What you need to do. Hand back each record exactly as you find it.

Records for this task.

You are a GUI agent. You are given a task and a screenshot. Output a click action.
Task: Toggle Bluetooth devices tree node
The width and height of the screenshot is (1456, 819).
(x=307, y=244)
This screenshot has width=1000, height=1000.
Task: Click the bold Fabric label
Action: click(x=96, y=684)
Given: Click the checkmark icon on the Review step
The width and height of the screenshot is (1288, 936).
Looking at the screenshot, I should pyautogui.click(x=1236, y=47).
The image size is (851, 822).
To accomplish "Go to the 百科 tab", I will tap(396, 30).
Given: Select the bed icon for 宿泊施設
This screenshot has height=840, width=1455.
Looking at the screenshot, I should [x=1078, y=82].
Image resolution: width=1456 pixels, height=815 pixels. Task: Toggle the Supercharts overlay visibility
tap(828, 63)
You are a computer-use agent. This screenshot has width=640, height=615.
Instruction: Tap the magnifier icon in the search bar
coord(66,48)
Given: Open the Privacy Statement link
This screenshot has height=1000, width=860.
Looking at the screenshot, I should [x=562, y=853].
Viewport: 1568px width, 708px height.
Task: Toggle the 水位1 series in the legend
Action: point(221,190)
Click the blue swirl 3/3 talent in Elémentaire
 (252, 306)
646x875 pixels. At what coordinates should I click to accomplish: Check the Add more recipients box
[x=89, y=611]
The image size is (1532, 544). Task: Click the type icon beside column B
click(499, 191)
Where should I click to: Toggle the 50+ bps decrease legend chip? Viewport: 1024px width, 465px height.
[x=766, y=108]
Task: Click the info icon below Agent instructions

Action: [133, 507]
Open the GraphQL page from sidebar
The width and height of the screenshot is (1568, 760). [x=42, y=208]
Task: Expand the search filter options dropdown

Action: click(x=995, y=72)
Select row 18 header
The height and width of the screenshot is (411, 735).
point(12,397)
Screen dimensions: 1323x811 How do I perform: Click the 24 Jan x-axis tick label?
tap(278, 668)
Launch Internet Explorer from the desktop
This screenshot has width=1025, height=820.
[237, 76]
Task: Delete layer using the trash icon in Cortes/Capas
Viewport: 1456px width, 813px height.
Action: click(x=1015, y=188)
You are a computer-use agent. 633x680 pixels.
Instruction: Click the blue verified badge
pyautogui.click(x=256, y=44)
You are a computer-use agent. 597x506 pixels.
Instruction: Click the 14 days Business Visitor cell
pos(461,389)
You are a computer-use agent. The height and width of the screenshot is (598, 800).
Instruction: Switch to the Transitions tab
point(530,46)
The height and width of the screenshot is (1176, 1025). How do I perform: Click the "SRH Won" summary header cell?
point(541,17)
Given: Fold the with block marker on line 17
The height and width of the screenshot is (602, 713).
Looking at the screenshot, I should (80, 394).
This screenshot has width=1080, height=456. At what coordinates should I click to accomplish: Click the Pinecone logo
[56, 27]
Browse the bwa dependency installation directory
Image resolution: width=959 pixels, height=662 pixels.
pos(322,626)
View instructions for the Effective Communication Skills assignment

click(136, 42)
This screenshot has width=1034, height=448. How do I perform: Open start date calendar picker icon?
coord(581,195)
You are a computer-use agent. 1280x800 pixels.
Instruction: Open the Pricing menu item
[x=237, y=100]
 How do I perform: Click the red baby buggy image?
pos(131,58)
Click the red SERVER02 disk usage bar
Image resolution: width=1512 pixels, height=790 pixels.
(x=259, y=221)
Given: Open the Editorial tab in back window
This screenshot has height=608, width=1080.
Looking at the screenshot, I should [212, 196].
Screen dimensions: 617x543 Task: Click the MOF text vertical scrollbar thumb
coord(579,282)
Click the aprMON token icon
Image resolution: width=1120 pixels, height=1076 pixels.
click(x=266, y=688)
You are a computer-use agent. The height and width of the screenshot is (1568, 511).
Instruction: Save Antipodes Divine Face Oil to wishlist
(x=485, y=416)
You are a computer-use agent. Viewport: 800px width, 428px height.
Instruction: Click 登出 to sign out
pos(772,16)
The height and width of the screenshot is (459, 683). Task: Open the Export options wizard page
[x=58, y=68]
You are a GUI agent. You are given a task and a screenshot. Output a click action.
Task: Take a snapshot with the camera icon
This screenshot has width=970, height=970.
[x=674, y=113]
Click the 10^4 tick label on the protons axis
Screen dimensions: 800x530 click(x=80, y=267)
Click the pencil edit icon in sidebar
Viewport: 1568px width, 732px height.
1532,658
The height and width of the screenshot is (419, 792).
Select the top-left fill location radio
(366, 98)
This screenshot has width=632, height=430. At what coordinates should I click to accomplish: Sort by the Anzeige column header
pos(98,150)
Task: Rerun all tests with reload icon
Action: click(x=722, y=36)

Your response.
You are a GUI agent. You are given a task and a screenshot. Output a click action.
Task: Toggle Bluetooth devices tree node
The width and height of the screenshot is (1456, 819).
(x=307, y=244)
This screenshot has width=1000, height=1000.
Task: Click the bold Fabric label
Action: click(x=96, y=684)
Given: Click the checkmark icon on the Review step
The width and height of the screenshot is (1288, 936).
Looking at the screenshot, I should pyautogui.click(x=1236, y=47).
The image size is (851, 822).
To accomplish "Go to the 百科 tab", I will tap(396, 30).
Given: Select the bed icon for 宿泊施設
This screenshot has height=840, width=1455.
Looking at the screenshot, I should [x=1078, y=82].
Image resolution: width=1456 pixels, height=815 pixels. Task: Toggle the Supercharts overlay visibility
tap(828, 63)
You are a computer-use agent. This screenshot has width=640, height=615.
Instruction: Tap the magnifier icon in the search bar
coord(66,48)
Given: Open the Privacy Statement link
This screenshot has height=1000, width=860.
Looking at the screenshot, I should [x=562, y=853].
Viewport: 1568px width, 708px height.
Task: Toggle the 水位1 series in the legend
Action: point(221,190)
Click the blue swirl 3/3 talent in Elémentaire
 (252, 306)
646x875 pixels. At what coordinates should I click to accomplish: Check the Add more recipients box
[x=89, y=611]
The image size is (1532, 544). Task: Click the type icon beside column B
click(499, 191)
Where should I click to: Toggle the 50+ bps decrease legend chip? Viewport: 1024px width, 465px height.
[x=766, y=108]
Task: Click the info icon below Agent instructions

Action: [133, 507]
Open the GraphQL page from sidebar
The width and height of the screenshot is (1568, 760). [x=42, y=208]
Task: Expand the search filter options dropdown

Action: click(x=995, y=72)
Select row 18 header
The height and width of the screenshot is (411, 735).
point(12,397)
Screen dimensions: 1323x811 How do I perform: Click the 24 Jan x-axis tick label?
tap(278, 668)
Launch Internet Explorer from the desktop
This screenshot has width=1025, height=820.
[237, 76]
Task: Delete layer using the trash icon in Cortes/Capas
Viewport: 1456px width, 813px height.
Action: click(x=1015, y=188)
You are a computer-use agent. 633x680 pixels.
Instruction: Click the blue verified badge
pyautogui.click(x=256, y=44)
You are a computer-use agent. 597x506 pixels.
Instruction: Click the 14 days Business Visitor cell
pos(461,389)
You are a computer-use agent. The height and width of the screenshot is (598, 800).
Instruction: Switch to the Transitions tab
point(530,46)
The height and width of the screenshot is (1176, 1025). How do I perform: Click the "SRH Won" summary header cell?
point(541,17)
Given: Fold the with block marker on line 17
The height and width of the screenshot is (602, 713).
Looking at the screenshot, I should (80, 394).
This screenshot has width=1080, height=456. At what coordinates should I click to accomplish: Click the Pinecone logo
[56, 27]
Browse the bwa dependency installation directory
Image resolution: width=959 pixels, height=662 pixels.
pos(322,626)
View instructions for the Effective Communication Skills assignment

click(136, 42)
This screenshot has width=1034, height=448. How do I perform: Open start date calendar picker icon?
coord(581,195)
You are a computer-use agent. 1280x800 pixels.
Instruction: Open the Pricing menu item
[x=237, y=100]
 How do I perform: Click the red baby buggy image?
pos(131,58)
Click the red SERVER02 disk usage bar
Image resolution: width=1512 pixels, height=790 pixels.
(x=259, y=221)
Given: Open the Editorial tab in back window
This screenshot has height=608, width=1080.
Looking at the screenshot, I should [212, 196].
Screen dimensions: 617x543 Task: Click the MOF text vertical scrollbar thumb
coord(579,282)
Click the aprMON token icon
Image resolution: width=1120 pixels, height=1076 pixels.
click(x=266, y=688)
You are a computer-use agent. The height and width of the screenshot is (1568, 511).
Instruction: Save Antipodes Divine Face Oil to wishlist
(x=485, y=416)
You are a computer-use agent. Viewport: 800px width, 428px height.
Instruction: Click 登出 to sign out
pos(772,16)
The height and width of the screenshot is (459, 683). Task: Open the Export options wizard page
[x=58, y=68]
You are a GUI agent. You are given a task and a screenshot. Output a click action.
Task: Take a snapshot with the camera icon
This screenshot has width=970, height=970.
[x=674, y=113]
Click the 10^4 tick label on the protons axis
Screen dimensions: 800x530 click(x=80, y=267)
Click the pencil edit icon in sidebar
Viewport: 1568px width, 732px height.
1532,658
The height and width of the screenshot is (419, 792).
Select the top-left fill location radio
(366, 98)
This screenshot has width=632, height=430. At what coordinates should I click to accomplish: Sort by the Anzeige column header
pos(98,150)
Task: Rerun all tests with reload icon
Action: click(x=722, y=36)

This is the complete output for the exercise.